Top of Given entries
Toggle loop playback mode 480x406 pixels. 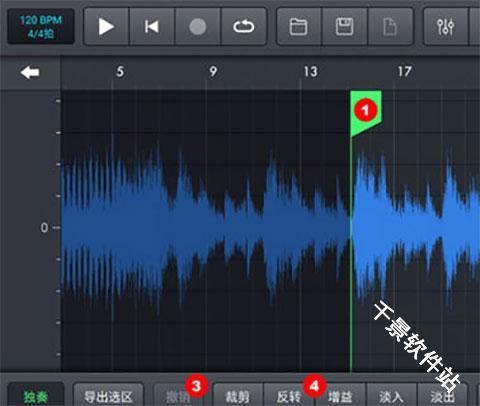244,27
Bottom of Given entries
Top of Given entries
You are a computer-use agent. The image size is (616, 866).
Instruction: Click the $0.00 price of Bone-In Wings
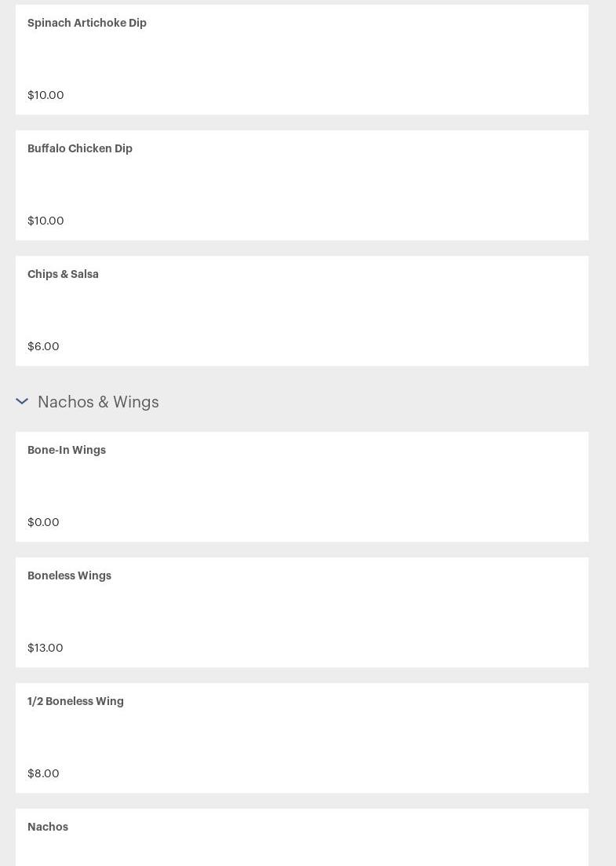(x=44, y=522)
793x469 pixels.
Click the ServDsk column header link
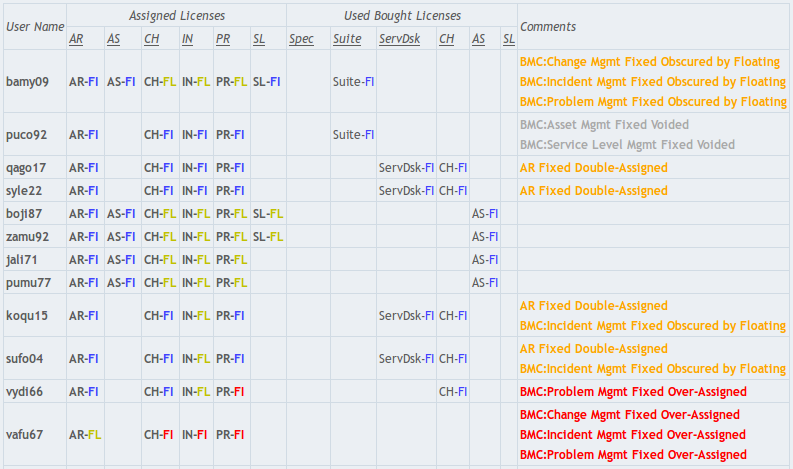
Bottom of Given entries
Starting from the line with "Instruction: Click the" in the records above, repeat each line exactly until you have written the line with "Click the ServDsk column header link", then stop; drop the pictures.

● Written reply:
Instruction: Click the $0.00 price of Bone-In Wings
(x=44, y=522)
793x469 pixels.
Click the ServDsk column header link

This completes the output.